_Your goal_: Which lines in the records below contain the word "button"? Report each of them.

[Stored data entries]
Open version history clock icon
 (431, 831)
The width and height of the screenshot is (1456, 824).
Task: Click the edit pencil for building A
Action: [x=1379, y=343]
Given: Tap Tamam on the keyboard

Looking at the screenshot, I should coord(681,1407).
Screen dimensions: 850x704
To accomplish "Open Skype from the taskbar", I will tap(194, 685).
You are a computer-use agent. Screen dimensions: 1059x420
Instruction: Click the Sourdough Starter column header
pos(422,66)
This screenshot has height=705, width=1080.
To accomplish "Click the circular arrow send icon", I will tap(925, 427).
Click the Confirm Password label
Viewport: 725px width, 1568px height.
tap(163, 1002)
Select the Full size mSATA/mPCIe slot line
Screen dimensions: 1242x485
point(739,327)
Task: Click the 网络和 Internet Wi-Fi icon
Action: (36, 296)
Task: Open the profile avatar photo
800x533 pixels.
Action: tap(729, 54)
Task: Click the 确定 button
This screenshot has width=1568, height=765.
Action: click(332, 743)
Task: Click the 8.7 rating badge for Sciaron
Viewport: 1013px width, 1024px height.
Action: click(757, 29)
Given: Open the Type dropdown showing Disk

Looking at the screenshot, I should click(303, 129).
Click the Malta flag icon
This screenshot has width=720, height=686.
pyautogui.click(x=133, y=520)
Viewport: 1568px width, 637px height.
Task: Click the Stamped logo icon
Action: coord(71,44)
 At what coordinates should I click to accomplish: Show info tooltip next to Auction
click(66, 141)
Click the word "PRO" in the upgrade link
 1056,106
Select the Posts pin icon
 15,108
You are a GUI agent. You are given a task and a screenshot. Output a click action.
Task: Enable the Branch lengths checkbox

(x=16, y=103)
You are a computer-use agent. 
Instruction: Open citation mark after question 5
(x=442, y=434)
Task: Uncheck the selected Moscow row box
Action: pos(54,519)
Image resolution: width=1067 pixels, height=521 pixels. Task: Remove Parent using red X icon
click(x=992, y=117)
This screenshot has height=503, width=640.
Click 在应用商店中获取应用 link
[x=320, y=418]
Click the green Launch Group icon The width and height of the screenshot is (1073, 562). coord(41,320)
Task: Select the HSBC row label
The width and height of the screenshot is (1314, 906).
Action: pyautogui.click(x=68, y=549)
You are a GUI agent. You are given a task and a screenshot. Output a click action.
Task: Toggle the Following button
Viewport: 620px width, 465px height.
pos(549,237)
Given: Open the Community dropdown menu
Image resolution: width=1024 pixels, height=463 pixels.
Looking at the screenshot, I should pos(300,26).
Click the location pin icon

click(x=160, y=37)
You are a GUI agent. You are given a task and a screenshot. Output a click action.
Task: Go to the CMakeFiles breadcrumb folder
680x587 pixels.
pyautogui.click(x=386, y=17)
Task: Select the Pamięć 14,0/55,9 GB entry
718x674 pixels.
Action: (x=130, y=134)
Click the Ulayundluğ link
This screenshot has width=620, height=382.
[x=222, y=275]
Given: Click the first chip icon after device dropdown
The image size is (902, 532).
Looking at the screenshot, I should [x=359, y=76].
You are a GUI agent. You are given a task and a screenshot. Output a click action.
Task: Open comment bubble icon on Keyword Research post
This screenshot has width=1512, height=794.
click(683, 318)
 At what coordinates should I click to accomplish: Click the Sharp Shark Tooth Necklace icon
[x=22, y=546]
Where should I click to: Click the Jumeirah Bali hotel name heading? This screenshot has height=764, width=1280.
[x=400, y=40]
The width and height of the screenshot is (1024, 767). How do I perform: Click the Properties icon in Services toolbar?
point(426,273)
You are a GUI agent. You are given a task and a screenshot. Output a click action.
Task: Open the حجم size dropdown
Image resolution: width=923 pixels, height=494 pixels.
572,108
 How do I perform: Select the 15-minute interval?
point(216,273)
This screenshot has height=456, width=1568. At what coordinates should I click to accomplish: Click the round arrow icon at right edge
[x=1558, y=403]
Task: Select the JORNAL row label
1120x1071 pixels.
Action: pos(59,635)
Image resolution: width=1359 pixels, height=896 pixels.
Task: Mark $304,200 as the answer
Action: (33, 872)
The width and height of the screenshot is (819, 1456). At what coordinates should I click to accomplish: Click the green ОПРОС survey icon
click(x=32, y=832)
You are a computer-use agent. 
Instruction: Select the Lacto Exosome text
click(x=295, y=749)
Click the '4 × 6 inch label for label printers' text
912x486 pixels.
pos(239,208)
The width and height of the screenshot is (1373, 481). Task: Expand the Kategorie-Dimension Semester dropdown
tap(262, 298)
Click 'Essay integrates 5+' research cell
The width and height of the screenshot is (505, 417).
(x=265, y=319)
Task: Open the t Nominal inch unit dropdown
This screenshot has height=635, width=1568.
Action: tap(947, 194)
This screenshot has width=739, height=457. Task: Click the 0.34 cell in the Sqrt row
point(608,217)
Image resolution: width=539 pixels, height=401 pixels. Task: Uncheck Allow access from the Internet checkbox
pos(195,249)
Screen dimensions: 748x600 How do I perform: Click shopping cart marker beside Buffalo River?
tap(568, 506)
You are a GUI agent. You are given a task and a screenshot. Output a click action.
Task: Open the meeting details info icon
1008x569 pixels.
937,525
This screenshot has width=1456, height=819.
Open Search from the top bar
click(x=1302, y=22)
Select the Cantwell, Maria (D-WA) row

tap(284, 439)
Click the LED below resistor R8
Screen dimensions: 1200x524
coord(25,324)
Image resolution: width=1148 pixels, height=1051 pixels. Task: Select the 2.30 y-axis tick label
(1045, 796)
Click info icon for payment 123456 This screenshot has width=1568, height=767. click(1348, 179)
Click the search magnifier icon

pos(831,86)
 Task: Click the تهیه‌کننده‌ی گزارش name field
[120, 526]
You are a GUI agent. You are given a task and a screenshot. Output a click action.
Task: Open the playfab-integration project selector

_Answer to the problem_:
Task: Click the 确定 button
Task: Toggle the Following button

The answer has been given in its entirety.